STATED PROBLEM A
Reproduce the passage of the review excerpt starting with "One difference from" and going on through "guns and grenades.", word for word.

SELECTION
One difference from Lovecraft’s stories, though, is that your hero is physically Sherlockian and vulpine. He’s a cynical noir-detective type in post-war shell-shock, rather than a wilting antiquarian poet. As such you apparently get a Thomas F. Malone-like insight into ‘the world of hidden things’, you sport a nice Indiana Jones style hat, and (despite the “doesn’t like violence” on the character sheet) get to use guns and grenades.

Anyway, that’s the basics. It was released 48 hours early, to those who pre-ordered it, to try to forestall the usual haters. Here’s what some of the initial reviews say today…

A “decent detective game … As you explore a crime scene you collect clues that, while useless on their own, can be connected in the Mind Palace to open up new lines of investigation. And you have to make these connections yourself, without any hand-holding or hints, which makes a successful deduction especially satisfying. [yet] the solutions to many of the cases lacked a satisfying “Aha!’ moment. … combat is basic and uninspiring … [overall] it doesn’t quite stack up with the best of Frogwares’ Sherlock series” — PC Gamer, UK edition.

“Repetitive detective work … The most captivating cases are the more supernatural ones, where what one discovers is so unpleasant that it becomes worthwhile and one seeks out more such investigations. I wish the game had dared to slip away more often from the hard-boiled detective stance and let its atmosphere drift toward the approaching insanity that has Oakmont in its slimy grip.” — PC Gamer, Swedish edition (translation).

STATED PROBLEM B
Find every line in the records that contains the string "yellow", matching case exactly, and copy each such line.

ITEMS
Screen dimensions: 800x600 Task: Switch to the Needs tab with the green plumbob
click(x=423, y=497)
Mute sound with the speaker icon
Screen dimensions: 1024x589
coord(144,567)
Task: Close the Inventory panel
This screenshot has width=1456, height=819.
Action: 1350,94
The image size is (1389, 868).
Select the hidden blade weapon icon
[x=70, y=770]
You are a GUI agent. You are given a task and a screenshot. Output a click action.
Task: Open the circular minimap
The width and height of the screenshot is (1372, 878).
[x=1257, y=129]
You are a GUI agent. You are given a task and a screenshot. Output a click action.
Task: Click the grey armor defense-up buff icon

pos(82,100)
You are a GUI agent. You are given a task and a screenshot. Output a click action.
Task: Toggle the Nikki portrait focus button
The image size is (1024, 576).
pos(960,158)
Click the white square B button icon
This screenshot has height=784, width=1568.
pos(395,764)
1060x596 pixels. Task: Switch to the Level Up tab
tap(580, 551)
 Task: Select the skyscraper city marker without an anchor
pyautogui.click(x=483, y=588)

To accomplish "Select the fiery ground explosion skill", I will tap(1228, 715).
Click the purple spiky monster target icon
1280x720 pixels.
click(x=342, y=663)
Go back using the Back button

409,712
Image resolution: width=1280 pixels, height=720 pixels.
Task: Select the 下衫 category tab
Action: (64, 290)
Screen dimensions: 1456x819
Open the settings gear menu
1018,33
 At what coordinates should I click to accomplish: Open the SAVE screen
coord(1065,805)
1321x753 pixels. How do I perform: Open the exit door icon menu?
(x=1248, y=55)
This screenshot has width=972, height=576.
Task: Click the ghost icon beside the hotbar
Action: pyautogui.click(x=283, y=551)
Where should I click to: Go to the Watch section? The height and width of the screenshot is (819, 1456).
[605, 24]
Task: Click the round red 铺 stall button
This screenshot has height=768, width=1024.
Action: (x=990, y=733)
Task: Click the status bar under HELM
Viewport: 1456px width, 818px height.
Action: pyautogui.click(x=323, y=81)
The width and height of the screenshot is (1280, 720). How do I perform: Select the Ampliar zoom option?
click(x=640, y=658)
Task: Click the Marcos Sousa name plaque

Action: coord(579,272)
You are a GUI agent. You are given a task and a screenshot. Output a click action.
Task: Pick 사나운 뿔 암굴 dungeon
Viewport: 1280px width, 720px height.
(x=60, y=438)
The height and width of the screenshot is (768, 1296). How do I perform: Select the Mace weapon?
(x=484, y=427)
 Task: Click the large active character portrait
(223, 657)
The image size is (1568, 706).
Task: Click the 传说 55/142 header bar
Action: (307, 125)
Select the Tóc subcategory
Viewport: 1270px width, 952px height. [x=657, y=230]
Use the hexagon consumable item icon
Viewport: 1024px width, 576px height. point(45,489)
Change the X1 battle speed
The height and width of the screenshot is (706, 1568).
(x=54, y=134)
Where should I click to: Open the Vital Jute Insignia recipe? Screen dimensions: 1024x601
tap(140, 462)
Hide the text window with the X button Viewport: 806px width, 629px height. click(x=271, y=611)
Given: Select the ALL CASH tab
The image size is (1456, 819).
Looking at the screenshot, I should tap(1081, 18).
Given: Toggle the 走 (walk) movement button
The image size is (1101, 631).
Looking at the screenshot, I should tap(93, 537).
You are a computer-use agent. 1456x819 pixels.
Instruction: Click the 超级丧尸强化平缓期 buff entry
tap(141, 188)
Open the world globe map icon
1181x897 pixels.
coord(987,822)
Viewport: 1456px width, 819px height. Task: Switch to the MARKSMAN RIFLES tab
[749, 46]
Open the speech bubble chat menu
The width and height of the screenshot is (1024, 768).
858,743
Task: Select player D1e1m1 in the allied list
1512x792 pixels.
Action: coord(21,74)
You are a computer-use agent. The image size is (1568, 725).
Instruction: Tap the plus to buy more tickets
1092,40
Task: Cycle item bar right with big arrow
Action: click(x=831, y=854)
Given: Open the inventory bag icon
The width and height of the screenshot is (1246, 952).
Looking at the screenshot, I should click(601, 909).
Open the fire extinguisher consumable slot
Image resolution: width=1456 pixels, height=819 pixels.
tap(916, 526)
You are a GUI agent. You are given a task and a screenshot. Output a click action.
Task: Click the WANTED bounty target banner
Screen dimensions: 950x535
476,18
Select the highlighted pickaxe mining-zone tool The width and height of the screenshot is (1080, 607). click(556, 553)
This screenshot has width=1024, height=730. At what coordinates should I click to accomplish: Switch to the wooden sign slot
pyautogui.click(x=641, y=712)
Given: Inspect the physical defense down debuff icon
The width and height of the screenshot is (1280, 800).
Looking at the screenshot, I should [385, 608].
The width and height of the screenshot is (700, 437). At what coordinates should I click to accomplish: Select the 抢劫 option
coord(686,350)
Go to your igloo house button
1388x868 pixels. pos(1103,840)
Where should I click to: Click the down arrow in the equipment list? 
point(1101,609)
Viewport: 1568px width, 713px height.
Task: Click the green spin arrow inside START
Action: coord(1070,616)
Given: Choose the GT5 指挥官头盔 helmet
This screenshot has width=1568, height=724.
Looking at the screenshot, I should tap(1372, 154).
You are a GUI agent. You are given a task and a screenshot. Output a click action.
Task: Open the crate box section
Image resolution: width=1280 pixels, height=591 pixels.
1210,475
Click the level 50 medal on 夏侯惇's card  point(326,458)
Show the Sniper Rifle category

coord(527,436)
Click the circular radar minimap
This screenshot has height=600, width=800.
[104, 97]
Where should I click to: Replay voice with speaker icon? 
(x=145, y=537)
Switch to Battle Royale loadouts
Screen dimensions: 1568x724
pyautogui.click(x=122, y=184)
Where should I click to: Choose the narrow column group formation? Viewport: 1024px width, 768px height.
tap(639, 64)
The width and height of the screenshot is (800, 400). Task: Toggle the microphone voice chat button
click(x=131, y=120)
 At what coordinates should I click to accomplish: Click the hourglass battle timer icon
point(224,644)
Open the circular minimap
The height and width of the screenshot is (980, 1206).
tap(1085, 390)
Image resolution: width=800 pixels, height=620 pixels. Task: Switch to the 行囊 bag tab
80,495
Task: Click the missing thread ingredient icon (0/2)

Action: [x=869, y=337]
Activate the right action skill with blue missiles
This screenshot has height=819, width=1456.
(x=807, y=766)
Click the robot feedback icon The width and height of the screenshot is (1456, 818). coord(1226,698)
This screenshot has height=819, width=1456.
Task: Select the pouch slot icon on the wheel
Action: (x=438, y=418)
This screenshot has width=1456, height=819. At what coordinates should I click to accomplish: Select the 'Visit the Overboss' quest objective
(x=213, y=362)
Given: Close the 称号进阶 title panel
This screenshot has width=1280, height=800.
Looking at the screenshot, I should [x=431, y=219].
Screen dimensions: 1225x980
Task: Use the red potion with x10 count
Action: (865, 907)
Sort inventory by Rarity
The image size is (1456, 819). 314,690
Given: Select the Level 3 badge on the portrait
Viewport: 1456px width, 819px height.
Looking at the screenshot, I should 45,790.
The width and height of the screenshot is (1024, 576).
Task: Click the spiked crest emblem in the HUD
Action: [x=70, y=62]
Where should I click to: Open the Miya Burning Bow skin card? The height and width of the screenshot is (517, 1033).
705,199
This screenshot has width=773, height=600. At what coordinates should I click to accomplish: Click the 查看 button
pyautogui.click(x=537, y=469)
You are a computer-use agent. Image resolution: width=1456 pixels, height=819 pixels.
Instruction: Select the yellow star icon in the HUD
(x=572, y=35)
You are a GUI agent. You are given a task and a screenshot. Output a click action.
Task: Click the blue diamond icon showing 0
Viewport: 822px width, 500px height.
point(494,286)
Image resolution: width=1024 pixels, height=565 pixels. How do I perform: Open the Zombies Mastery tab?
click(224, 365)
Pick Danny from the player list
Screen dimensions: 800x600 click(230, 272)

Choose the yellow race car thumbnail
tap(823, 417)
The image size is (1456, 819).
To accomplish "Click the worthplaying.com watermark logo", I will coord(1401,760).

WORKED SOLUTION A
One difference from Lovecraft’s stories, though, is that your hero is physically Sherlockian and vulpine. He’s a cynical noir-detective type in post-war shell-shock, rather than a wilting antiquarian poet. As such you apparently get a Thomas F. Malone-like insight into ‘the world of hidden things’, you sport a nice Indiana Jones style hat, and (despite the “doesn’t like violence” on the character sheet) get to use guns and grenades.

WORKED SOLUTION B
Instruction: Select the yellow star icon in the HUD
Choose the yellow race car thumbnail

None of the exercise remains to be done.